Darius Beda Daton, SH, Kepala Perwakilan Ombudsman Provinsi NTT

POS KUPANG.COM, KUPANG- Kantor Ombudsman RI Perwakilan NTT sejak kurun waktu 2015-2018 telah menerima 21 laporan masyarakat terkait pelayanan BPJS kesenatan. Angka ini belum ditambah dengan komplain masyarakat kepada lembaga konsumen seperti YLKI termasuk melalui lembaga swadaya masyarakat (LSM) maupun media.

Pengaduan warga masyarakat terutama pada pelayanan rawat inap,, pelayanan rawat jalan (UGD) , pelayanan obat yang tidak berjalan maksimal.

Kepala Ombdusman RI Perwakilan NTT, Darius Beda Daton, S.H, kepada Pos Kupang, Selasa (6/3/2018) menjelaskan, terkait dengan pelayanan BPJS kesehatan di Nusa Tenggara Timur (NTT), pihaknya sejak tahun 2015-2018 menerima 21 laporan.

Minimnya laporan tentang pelayanan BPJS kesehatan di wilayah NTT ini dari hasil analisa Ombudsman NTT apakah karena pelayanan BPJS kesehatan sudah memuaskan sehingga tidak perlu dikomplain, ataukah karena takut melapor. Pasalnya, jika melapor maka akan berhubungan dengan pihak BPJS kesehatan pada suatu waktu.

Selain itu, tidak tahu kemana melapor/mengadu atau memilih pasrah saja dan bersikap permisif. Meski laporan sedikit, kata Darius, substansi yang dilaporkan banyak antara lain, pada pelayanan rawat inap, pasien menggunakan kartu BPJS kesehatan kelas I namun diinapkan di kelas II dengan menandatangani pernyataan turun kelas karena di rumah sakit tersebut tidak tersedia ruangan kelas I.

Selain itu, kata Darius, pasien menggunakan kartu BPJS kesehatan kelas I namun karena ruang kelas I penuh, pasien diinapkan di kelas VIP dan pavilun dengan konsekuensi tambahan biaya ruangan dan obat.

Untuk pelayanan rawat jalan (UGD), jelas Darius, pasien tidak membawa rujukan dari Fasilitas kesehatan (faskes) tahap I sehingga diterima sebagai pasien umum, pasien membawa rujukan tapi bukan dari faskes tahap I asal pasien melainkan dari faskes tahap I wilayah lain. Terjadi diskriminasi layanan terhadap pasien umum dan pasien BPJS.

"Untuk pelayanan obat, pasien membeli obat diluar IFRS atau apotik rumah sakit karena stok obat kosong. Pasien diduga diresepkan obat diluar formularium nasional (Fornas) sehingga dikenakan biaya obat juga pasien membeli obat diluar IFRS dan apotik rumah sakit tidak mengembalikan biaya obat tersebut," jelas Darius.

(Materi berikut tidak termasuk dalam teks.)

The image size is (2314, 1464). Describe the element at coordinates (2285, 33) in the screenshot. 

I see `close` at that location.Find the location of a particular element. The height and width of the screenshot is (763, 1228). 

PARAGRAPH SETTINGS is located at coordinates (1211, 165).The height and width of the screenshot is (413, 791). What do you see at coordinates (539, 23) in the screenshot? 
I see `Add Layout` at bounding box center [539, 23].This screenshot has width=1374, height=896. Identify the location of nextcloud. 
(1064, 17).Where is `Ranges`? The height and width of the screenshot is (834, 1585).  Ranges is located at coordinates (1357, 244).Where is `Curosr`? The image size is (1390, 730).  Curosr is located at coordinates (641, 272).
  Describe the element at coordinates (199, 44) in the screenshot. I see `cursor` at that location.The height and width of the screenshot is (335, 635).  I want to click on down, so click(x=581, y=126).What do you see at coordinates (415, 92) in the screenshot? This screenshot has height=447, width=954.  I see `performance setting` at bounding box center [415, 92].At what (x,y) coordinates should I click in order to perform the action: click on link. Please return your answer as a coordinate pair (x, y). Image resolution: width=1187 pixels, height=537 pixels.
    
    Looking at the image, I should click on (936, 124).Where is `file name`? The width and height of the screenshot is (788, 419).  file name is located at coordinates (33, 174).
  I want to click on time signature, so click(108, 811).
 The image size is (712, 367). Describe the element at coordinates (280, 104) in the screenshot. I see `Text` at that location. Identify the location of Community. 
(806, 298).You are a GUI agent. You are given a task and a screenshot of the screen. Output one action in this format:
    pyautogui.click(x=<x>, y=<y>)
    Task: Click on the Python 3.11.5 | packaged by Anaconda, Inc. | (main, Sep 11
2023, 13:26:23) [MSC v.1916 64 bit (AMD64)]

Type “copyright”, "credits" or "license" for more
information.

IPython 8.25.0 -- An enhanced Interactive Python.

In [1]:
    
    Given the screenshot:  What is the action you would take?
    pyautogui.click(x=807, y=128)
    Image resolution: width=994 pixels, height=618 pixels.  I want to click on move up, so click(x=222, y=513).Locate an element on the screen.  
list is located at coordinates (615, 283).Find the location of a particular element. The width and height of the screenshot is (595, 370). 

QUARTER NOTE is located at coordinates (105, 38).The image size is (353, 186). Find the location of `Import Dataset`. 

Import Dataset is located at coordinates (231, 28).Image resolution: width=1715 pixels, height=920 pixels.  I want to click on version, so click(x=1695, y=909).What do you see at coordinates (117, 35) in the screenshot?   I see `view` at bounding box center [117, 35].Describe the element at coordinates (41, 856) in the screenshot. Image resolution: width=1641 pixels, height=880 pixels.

Terhadap persoalan ini, lanjut Darius, masyarakat berharap ada kejelasan informasi terkait pelayanan obat BPJS, misalnya apa saja obat yang masuk Fornas tanggungan BPJS, juga kemudahan mendapatkan akses untuk layanan BPJS terutama mempercepat layanan dengan penempatan sumber daya manusia BPJS yang cukup di rumah sakit.

Selain itu, kata Darius, masyarakat perlu mendapat pelayanan sesuai kelas dengan melakukan identifikasi berapa jumlah bed kelas I rumah sakit di NTT dan pemegang kartu BPJS kelas I juga dokter faskes tahap I harus selalu terseda dan jika berhalangan maka harus tersedia dokter pengganti.(*)

Laporan Wartawan Pos Kupang.Com, Edy Hayon


Loading plugin...



Loading...

Loading...
Loading...


Loading...
Loading...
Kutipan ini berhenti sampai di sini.